The 2013 notice supersedes the previous 2003
Federal Register notice and any subsequent guidance documents issued in the intervening period. It is meant to provide clarity and define how the agency will provide transparency for the NCD process. In addition to the expedited process for removing unnecessary NCDs, the notice also covers procedures for requesting a new NCD or a redetermination of an existing NCD, how the public can participate in the NCD process, issues concerning informal contacts prior to requesting an NCD, what constitutes complete formal requests for new NCDs or for seeking reconsideration of an existing NCD, external requests for NCDs, CMS-generated internal reviews of NCDs, and time frames for all of these processes. The stated motivation for taking on this project, according CMS, is that clinical science and technology are evolving and items and services that were once considered state-of-the-art or cutting-edge may be replaced by more beneficial technologies or clinical paradigms.
Any individual or entity can request an NCD or seek a change to an existing NCD. A laboratory may want to request one, or an update to an existing NCD, because it wants to establish coverage or it wants to limit or expand coverage. While CMS encourages laboratories and other providers to communicate via conference call or a meeting with staff in the Coverage and Analysis Group within the Center for Clinical Standards and Quality at CMS before submission of a formal request, it is not required.

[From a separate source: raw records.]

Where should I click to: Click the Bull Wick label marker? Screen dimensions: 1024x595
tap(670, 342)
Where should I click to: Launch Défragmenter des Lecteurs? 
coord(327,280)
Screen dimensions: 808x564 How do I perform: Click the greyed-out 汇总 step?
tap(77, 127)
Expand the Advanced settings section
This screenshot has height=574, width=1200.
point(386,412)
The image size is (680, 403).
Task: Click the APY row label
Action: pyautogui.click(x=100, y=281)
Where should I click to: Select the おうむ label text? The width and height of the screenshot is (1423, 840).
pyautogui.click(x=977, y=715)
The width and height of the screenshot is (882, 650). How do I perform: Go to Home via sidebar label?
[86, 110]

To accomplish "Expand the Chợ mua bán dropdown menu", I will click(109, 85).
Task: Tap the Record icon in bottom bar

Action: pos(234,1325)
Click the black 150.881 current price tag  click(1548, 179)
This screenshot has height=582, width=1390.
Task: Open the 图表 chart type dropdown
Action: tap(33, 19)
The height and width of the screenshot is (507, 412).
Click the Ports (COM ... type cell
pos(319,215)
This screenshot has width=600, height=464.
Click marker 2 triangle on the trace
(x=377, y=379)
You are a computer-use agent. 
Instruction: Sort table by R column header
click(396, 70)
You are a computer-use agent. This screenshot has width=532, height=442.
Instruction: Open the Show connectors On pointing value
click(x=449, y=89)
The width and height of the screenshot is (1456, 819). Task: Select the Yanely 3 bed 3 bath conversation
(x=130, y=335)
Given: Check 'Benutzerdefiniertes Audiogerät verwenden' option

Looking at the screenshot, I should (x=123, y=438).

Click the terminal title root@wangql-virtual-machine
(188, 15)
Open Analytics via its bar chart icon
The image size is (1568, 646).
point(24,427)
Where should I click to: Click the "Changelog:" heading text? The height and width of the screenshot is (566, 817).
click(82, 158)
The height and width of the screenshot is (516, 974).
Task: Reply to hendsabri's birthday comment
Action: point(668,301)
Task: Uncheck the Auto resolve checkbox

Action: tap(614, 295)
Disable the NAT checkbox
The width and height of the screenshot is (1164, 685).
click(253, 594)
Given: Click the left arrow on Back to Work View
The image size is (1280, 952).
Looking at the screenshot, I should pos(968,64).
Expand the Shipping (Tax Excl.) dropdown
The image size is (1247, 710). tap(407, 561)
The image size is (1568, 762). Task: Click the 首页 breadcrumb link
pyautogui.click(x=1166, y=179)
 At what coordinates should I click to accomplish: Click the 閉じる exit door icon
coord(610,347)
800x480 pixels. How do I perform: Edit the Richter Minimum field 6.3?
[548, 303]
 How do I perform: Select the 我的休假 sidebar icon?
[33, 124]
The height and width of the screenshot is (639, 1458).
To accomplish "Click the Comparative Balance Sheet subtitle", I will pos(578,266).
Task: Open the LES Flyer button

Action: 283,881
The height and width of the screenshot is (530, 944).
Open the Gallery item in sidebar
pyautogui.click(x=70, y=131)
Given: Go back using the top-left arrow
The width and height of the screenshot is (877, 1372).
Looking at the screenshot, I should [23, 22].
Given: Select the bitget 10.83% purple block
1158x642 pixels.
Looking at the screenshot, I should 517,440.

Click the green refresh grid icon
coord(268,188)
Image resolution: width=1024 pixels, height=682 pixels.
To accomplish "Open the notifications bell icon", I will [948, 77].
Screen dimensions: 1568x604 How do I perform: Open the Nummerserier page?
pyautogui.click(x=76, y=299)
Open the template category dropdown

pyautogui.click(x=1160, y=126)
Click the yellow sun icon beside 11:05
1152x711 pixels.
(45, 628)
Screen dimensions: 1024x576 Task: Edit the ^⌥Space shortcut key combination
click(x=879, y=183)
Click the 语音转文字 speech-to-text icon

A requester may want to have this prerequest meeting to make certain it has all of the necessary supporting documentation for its request. Among the criteria for a new laboratory NCD is a full and complete description of the test to include the target Medicare population and the relevance and usefulness of the test within the targeted population. The requester must also provide scientific evidence like peer-reviewed literature or clinical trial study results in support of the request. If the requester has submitted an application to the Food and Drug Administration for a 510(k) clearance, certain sections of the application may be copied and used to support the request.
Develop Procedures
Laboratory compliance officers and managers and directors of billing for a laboratory can prepare for the challenges presented by these changes by developing specific procedures to respond to posted notices of NCDs proposed for removal. Assign an individual to be responsible to monitor both CMS and the local contractors you do business with and make sure that person participates in any CMS listservs where this information is posted. Develop policies to address what the laboratory will do in the case of the removal of an NCD and there is no existing LCD when there is no longer published medical necessity guidance. One way to address this is retain the existing edits in your billing system so you can accurately monitor the volume of orders that would not have met the previous criteria for payment. Each laboratory will have to make a determination about what it will do with that information, and that determination should include input from appropriate legal counsel.
Takeaway: Post-payment determinations of medical necessity are subjective, and the guidance provided by a previously active NCD or LCD can be used to deny claims and seek recoupment in a post-payment audit or review.